It is customary to split the contributions of the reinforcement fibers and matrix to the tensile strength of the composite (σ_t^C) in terms of the modified rule of mixtures [29,30]:

σ_t^c = f_c × σ_t^F × V^F + (1 − V^F) × σ_t^m(1)

An analogous equation has been reported in other works for the analysis of the composite’s flexural strength (σ_f^C) at the level of its constituents [32]:

σ_f^C = f_c^f × σ_f^F × V^F + (1 − V^F) × σ_f^m*(2)

(3)${\mathsf{\sigma }}_{\mathrm{f}}^{\mathrm{F}}={\mathsf{\sigma }}_{\mathrm{t}}^{\mathrm{F}}\times \frac{\mathrm{FFSF}}{\mathrm{FTSF}}$

In another context, the reinforcement efficiency parameter [33] for flexural strength, η_σ^f, can be derived from rewriting Equation (2) as:

σ_f^c = σ_f^m + (η_σ^f σ_f^F − σ_f^m) V^F(4)

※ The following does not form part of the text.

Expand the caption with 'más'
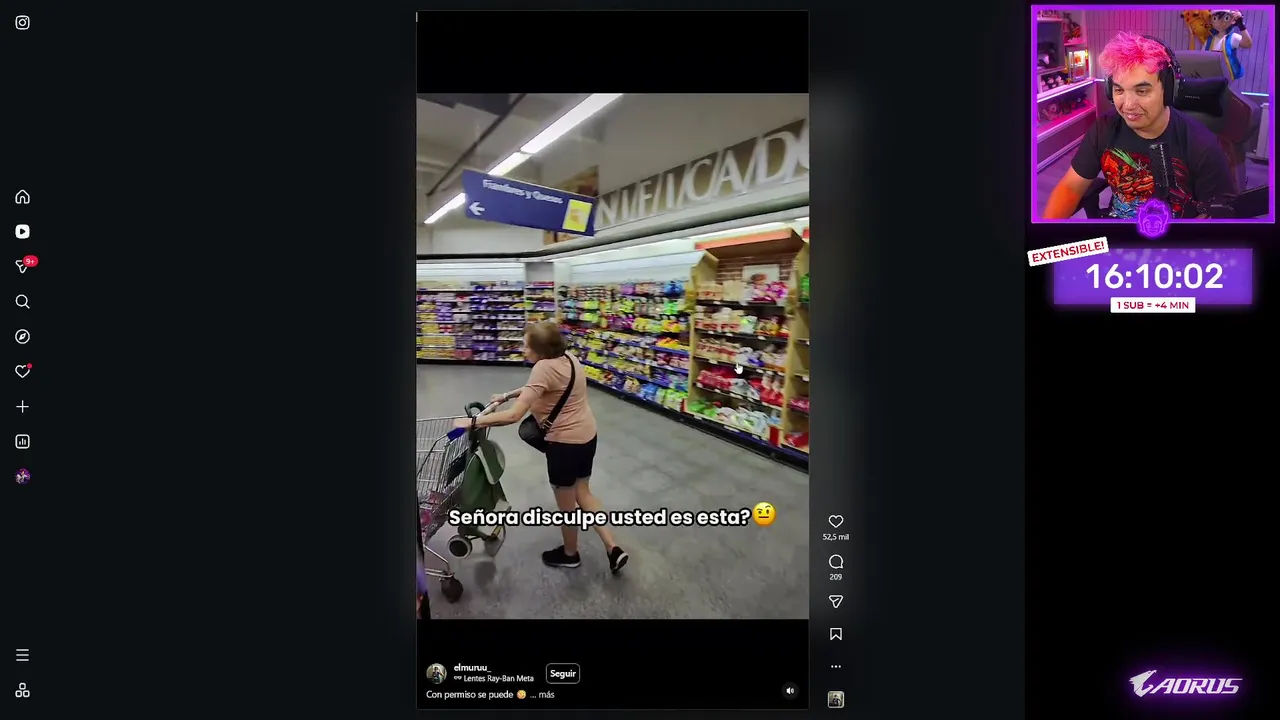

In plain terms, between two kinds of reinforcement fibers that attain the same enhancement in flexural strength, the one of lower intrinsic strength is the most efficient.

3. Results and Discussion

3.1. The Relevance of the Composition and Polarity of Hemp Strands

Even in the absence of chemical treatments, UHSs possess high proportions of cellulose, as shown in Table 1. α-Cellulose and hemicellulose contents account for a total holocellulose percentage as high as 85.7%. This explains why their surface was much more polar than that of PP (Table 2). During surface polarity assays, MGCh was able to become adsorbed on their hydroxyl groups by ion-dipole interactions, while PP and sized GF were only capable of establishing dispersive interactions. Likewise, significant dipole-dipole interactions cannot be expected between PP, whose effective dipole moment is roughly 0.05 D [34], and the surface of HSs, much more prone to self-bonding. In general, this self-bonding, which may lead to agglomeration and poor dispersion, is the main difficulty that researchers face when using cellulosic reinforcements for plastics [35].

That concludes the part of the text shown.